Each spring since 2011 I have observed an osprey (Pandion haliaetus) nest near Crystal Lake (Shasta County CA). This large nest sits about 50 feet off the ground atop a ponderosa pine snag. In 2015 I was surprised to discover a pair of Canada geese (Branta canadensis) occupying the osprey nest. That year the Canada geese successfully got three of four goslings into the water (one gosling died jumping from the nest) after which the osprey also had a successful brood. Last year (2016) the geese and osprey again both had successful broods in the same nest.
Last week I checked the osprey nest again and found Canada geese using the nest. Pairs of Canada geese often return to the same nesting site in consecutive years. I wonder if this is the third year with the same pair in the osprey nest?

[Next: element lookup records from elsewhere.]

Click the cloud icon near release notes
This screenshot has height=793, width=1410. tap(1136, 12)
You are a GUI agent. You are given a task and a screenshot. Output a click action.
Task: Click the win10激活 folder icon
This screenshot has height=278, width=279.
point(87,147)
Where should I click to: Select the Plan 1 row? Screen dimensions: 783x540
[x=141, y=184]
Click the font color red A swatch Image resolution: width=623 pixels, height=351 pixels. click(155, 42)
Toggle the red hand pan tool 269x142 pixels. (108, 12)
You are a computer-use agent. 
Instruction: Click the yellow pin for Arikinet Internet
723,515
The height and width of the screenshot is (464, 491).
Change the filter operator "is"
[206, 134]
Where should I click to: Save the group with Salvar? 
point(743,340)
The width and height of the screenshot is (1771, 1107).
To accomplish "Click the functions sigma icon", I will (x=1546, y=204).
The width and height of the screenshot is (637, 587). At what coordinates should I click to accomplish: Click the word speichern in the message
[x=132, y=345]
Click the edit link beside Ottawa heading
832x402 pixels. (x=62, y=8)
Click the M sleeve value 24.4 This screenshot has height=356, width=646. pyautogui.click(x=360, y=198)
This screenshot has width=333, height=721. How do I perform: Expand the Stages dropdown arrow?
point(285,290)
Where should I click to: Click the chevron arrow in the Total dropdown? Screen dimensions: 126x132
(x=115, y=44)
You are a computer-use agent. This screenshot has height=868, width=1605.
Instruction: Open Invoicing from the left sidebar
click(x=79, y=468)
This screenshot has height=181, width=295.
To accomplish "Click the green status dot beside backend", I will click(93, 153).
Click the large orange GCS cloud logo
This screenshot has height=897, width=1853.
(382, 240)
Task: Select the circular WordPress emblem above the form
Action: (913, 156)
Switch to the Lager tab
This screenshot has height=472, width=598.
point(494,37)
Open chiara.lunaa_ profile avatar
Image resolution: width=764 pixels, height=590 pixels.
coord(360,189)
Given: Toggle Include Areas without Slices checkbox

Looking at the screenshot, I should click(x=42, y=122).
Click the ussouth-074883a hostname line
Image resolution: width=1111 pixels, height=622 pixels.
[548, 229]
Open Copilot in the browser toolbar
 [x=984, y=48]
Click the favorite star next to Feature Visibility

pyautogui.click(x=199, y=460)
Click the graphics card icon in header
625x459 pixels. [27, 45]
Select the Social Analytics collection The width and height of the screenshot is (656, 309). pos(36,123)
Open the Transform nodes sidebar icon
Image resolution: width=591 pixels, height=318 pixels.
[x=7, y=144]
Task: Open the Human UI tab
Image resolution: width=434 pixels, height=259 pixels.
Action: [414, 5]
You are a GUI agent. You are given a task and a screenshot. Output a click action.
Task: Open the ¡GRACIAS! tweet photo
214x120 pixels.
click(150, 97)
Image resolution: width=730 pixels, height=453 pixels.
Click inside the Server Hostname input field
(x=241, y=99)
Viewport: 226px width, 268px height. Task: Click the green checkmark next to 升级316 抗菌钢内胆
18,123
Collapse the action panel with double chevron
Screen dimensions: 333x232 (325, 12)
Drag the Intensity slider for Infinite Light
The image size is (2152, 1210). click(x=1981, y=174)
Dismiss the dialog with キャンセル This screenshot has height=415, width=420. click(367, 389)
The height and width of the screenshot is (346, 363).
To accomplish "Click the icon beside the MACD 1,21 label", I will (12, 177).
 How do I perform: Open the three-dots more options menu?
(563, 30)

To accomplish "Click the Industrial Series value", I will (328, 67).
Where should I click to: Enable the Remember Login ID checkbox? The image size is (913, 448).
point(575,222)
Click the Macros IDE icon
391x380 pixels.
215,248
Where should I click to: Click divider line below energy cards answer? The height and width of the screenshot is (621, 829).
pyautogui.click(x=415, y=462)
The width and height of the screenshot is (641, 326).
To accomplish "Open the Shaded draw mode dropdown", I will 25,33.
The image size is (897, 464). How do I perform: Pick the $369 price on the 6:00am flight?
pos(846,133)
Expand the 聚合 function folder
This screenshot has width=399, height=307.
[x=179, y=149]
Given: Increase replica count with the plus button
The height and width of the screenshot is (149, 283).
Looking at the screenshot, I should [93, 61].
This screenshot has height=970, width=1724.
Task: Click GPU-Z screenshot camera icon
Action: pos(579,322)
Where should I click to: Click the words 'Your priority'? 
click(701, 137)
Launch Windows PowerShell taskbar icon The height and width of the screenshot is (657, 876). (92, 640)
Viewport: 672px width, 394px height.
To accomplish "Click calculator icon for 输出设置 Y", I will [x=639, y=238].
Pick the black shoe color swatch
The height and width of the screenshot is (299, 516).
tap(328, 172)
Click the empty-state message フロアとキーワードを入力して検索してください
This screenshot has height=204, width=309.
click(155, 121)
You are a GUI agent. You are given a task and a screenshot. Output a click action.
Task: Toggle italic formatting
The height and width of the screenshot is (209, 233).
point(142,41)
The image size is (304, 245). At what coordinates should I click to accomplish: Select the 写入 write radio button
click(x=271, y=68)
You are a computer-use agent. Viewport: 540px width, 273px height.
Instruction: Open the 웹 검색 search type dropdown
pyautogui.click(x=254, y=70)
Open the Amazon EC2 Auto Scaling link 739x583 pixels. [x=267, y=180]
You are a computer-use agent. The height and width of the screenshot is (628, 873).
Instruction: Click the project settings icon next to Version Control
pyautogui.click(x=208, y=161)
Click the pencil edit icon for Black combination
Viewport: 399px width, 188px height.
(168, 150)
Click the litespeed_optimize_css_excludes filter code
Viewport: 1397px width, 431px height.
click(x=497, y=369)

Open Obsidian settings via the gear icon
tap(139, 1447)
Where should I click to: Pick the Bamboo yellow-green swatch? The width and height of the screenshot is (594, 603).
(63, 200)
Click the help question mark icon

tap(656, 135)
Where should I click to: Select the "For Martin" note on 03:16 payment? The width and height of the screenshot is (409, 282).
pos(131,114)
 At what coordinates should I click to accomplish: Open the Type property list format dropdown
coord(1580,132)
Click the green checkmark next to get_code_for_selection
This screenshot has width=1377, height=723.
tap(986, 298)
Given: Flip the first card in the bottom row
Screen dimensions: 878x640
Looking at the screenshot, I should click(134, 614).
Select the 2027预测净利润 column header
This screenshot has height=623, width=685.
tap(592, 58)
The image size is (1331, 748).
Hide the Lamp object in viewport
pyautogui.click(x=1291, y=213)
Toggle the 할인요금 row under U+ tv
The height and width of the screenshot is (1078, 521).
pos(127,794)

Canada geese mate for life. The female selects the site and does most of the nest construction. The nest is usually placed on the ground in a slightly elevated spot that provides an unobstructed view in all directions. This lone snag rising well above the surrounding vegetation meets that requirement. The Canada goose nest is a cup of dry grasses, lichen, mosses or other plant material lined with down and some body feathers. The osprey nest provides a large “cup” of branches and twigs which the Canada goose female lines to her satisfaction. After the goose eggs hatch and the goslings leave the nest I find large amounts of plant material and down that the osprey toss out of the nest as they refurbish the nest to their own specifications.
The female Canada goose incubates the eggs while the male stands guard nearby. At first I saw the female alone in the nest. I searched the area for a male but could not see him. After about 15 minutes the male came flying from the lake. The pair appeared to greet each other with stretched necks and honking after which the male stood on the edge of the nest while the female continued to tend and sit on the eggs. I left the pair alone after another 15 minutes and will check on them again soon.
I hope this osprey nest will again serve two different species again this year.